I was in Tokyo for Fujikina for the official announcement of the highly anticipated Fujifilm GFX 100. While I'd asked for a pre-production version to take with me on the trip to review, I knew that wasn't going to be possible. I mentioned to Fuji that I'm typically a Sony shooter and it seems a bit odd to turn up with only Sony equipment. They offered me a loan of the Fujifilm GFX 50R and a couple of lenses, which I gratefully accepted.
When it arrived, a few days before my trip, I opened it and genuinely belly laughed. I put it on the table next to my Sony and took a picture and sent it to my fellow editor here, Alex.

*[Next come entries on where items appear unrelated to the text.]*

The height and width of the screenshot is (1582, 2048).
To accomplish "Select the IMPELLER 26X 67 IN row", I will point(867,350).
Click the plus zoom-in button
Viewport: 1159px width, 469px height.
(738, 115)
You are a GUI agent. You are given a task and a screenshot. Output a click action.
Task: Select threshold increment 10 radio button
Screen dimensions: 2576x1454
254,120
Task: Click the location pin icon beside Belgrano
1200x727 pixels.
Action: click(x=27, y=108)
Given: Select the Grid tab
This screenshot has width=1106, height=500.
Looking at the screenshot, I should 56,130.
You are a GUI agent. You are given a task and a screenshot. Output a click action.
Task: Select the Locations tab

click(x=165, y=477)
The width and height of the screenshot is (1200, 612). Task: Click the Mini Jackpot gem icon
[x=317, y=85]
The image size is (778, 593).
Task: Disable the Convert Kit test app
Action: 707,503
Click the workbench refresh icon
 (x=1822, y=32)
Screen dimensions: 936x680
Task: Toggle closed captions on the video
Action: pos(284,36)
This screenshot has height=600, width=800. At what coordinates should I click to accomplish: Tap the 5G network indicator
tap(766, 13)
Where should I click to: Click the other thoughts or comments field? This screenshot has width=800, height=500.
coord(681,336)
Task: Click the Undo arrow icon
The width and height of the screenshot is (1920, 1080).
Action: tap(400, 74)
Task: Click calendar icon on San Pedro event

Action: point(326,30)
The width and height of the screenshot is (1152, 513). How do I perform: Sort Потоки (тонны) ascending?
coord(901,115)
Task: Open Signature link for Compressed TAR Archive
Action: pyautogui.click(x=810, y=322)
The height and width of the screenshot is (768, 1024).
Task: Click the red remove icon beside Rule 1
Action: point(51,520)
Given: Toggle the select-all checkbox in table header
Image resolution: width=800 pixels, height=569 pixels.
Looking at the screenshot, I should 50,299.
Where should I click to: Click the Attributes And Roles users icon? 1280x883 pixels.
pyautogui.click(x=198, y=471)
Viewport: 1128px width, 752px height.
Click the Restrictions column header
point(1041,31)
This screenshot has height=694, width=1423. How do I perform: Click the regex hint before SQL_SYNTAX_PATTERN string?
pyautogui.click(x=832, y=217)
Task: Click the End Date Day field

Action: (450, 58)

I asked him if he'd ever held the 50R before because it was the biggest, heaviest, most uncouth modern camera I'd ever seen. I couldn't believe it. With a lens on the front, it was a workout. Then I used it. It won me over almost instantly and I loved it so much I ended up buying one the year after. It was generally well-received as an affordable portal to medium format, so why might it have been discontinued?
I believe the primary motivator would have been the announcement of the GFX 50S II. For $500 less than the 50R's RRP, you are getting a medium format Fujifilm body that is an upgrade in, for all intents and purposes, every conceivable way. Still, a pang of sadness ran through me when I saw this rumor. Not because I have a 50R, but because it's a camera that reignited a slightly waning love for photography.